Literature has always been seen as the reflection of humanity, especially those works which are read over and over and often canonized. An author’s good representation of culture and life in a certain time and place, calls out to what we as readers know of our world and our time. Even if our surroundings and culture are completely opposite of the author’s representation, the connection is made through opposites, but the reader also gains that outside view of life. Two works which exhibit this are Huckleberry Finn and The Ancient One. Both have young narrators who go on an adventure, and, through this adventure, they discover life lessons and views about the culture that surrounds them. The representation of the narrators, the settings, and the quests of the narrators are what connects the reader to the cultures of both novels.

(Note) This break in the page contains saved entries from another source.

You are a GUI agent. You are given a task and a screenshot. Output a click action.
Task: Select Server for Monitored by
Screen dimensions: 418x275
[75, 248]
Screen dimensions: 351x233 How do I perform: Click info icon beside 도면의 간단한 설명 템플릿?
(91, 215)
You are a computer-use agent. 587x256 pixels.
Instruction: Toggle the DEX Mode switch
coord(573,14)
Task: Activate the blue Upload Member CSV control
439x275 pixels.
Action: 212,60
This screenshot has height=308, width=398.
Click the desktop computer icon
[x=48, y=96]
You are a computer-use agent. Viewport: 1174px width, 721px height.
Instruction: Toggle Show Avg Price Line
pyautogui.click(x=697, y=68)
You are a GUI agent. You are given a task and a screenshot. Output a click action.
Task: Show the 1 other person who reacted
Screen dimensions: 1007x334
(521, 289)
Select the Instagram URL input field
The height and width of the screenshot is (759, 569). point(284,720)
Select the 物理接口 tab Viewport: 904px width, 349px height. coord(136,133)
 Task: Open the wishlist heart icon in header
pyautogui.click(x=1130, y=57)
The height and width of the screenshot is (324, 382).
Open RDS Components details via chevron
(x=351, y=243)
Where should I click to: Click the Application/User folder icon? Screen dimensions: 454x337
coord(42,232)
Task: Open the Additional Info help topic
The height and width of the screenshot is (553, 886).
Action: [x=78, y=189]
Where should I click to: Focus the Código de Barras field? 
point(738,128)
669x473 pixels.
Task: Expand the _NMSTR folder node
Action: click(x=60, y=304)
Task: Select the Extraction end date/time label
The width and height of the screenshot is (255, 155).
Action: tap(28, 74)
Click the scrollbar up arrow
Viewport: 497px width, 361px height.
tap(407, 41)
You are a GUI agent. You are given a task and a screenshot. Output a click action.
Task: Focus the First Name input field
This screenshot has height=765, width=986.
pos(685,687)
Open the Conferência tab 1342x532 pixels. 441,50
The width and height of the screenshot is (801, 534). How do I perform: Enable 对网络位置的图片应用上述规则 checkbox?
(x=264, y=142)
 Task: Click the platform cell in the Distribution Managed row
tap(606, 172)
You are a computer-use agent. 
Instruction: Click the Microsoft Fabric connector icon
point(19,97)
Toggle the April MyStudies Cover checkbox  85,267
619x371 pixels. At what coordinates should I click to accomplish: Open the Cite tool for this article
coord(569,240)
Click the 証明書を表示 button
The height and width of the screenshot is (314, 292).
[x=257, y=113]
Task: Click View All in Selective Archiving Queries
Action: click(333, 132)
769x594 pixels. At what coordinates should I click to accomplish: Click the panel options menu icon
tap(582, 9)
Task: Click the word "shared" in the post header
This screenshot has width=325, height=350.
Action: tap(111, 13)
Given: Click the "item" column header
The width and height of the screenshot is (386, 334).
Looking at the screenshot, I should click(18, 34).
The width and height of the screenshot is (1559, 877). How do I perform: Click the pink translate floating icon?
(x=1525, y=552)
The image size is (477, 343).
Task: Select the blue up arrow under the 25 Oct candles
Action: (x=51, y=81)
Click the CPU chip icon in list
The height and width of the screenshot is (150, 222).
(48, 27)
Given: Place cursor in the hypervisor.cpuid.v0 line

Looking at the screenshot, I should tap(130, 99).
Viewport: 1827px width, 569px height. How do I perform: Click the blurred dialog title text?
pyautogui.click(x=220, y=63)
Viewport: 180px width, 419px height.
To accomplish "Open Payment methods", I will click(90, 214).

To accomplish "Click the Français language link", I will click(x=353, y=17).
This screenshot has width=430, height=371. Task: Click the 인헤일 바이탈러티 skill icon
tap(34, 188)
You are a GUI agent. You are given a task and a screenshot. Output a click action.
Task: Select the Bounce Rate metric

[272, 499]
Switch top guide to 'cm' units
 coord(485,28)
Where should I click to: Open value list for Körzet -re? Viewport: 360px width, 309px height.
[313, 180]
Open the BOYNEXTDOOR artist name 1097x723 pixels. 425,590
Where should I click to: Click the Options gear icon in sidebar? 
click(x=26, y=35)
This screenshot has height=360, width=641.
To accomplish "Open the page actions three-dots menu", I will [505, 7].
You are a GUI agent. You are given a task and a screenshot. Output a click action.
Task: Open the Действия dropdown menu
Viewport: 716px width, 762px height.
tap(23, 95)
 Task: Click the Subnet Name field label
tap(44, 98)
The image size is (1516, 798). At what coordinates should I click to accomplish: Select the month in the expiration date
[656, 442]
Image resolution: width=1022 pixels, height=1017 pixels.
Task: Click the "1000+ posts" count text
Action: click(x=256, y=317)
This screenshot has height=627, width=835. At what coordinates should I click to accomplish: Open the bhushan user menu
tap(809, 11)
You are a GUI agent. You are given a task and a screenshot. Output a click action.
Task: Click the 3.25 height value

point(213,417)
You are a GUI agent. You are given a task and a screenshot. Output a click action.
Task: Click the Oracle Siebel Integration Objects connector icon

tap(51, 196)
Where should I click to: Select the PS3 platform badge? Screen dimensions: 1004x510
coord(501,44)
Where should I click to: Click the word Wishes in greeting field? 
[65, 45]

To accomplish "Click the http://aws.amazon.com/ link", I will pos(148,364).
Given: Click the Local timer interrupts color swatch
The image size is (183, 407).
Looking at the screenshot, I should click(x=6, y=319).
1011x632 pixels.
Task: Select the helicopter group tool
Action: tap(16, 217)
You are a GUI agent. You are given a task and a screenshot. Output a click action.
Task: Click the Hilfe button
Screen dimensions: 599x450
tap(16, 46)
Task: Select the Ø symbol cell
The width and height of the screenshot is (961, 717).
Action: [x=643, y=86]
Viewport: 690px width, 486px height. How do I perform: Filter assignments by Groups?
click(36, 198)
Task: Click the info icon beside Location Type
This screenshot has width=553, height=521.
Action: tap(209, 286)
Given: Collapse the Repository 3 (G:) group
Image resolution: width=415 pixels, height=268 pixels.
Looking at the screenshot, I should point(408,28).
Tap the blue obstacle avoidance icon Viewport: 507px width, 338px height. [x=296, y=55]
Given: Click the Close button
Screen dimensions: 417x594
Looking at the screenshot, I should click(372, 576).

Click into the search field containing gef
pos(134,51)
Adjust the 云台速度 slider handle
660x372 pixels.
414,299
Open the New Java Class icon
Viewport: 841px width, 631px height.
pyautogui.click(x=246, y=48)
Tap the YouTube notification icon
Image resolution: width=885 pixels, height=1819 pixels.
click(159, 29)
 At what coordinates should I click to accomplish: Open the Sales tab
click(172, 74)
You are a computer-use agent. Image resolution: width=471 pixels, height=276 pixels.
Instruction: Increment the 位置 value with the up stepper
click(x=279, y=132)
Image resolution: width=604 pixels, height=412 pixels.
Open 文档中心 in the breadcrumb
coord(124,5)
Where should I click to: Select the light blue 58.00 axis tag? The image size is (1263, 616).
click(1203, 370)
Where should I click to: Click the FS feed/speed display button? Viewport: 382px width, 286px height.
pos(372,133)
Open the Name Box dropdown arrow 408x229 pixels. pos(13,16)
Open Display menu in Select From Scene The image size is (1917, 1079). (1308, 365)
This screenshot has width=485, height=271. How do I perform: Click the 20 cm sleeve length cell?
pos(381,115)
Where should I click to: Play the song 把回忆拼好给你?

The narrator of a novel, or any story, can tell the reader a lot. Both Huckleberry Finn and The Ancient One use narrators in different ways, to different effects. The narrator for Huckleberry Finn is Huck himself. He is presented in a first-person point of view which gives the feeling that a story is being told to the reader. There is a long story-telling tradition in the south, and this presentation of Huck follows that. The Ancient One has a teenage girl as a narrator. Kate is presented in a third-person limited point of view. This allows the reader to enter the story rather than have the story told to them by a first-person narrator like Huck. Both narrators and the points of view they are given vary the way the reader is able to experience the text and both are effective at conveying meaning and the overall intended feeling to the reader. Huck’s southern language conveys his status, location, and gives the text an “old timey” feel, while the third-person view that follows Kate gives a wider view of the surroundings, both physical surroundings and the surrounding views of others. The methods of narration are very different, but they both allow the reader to get a clearer idea of the culture and the author’s idea.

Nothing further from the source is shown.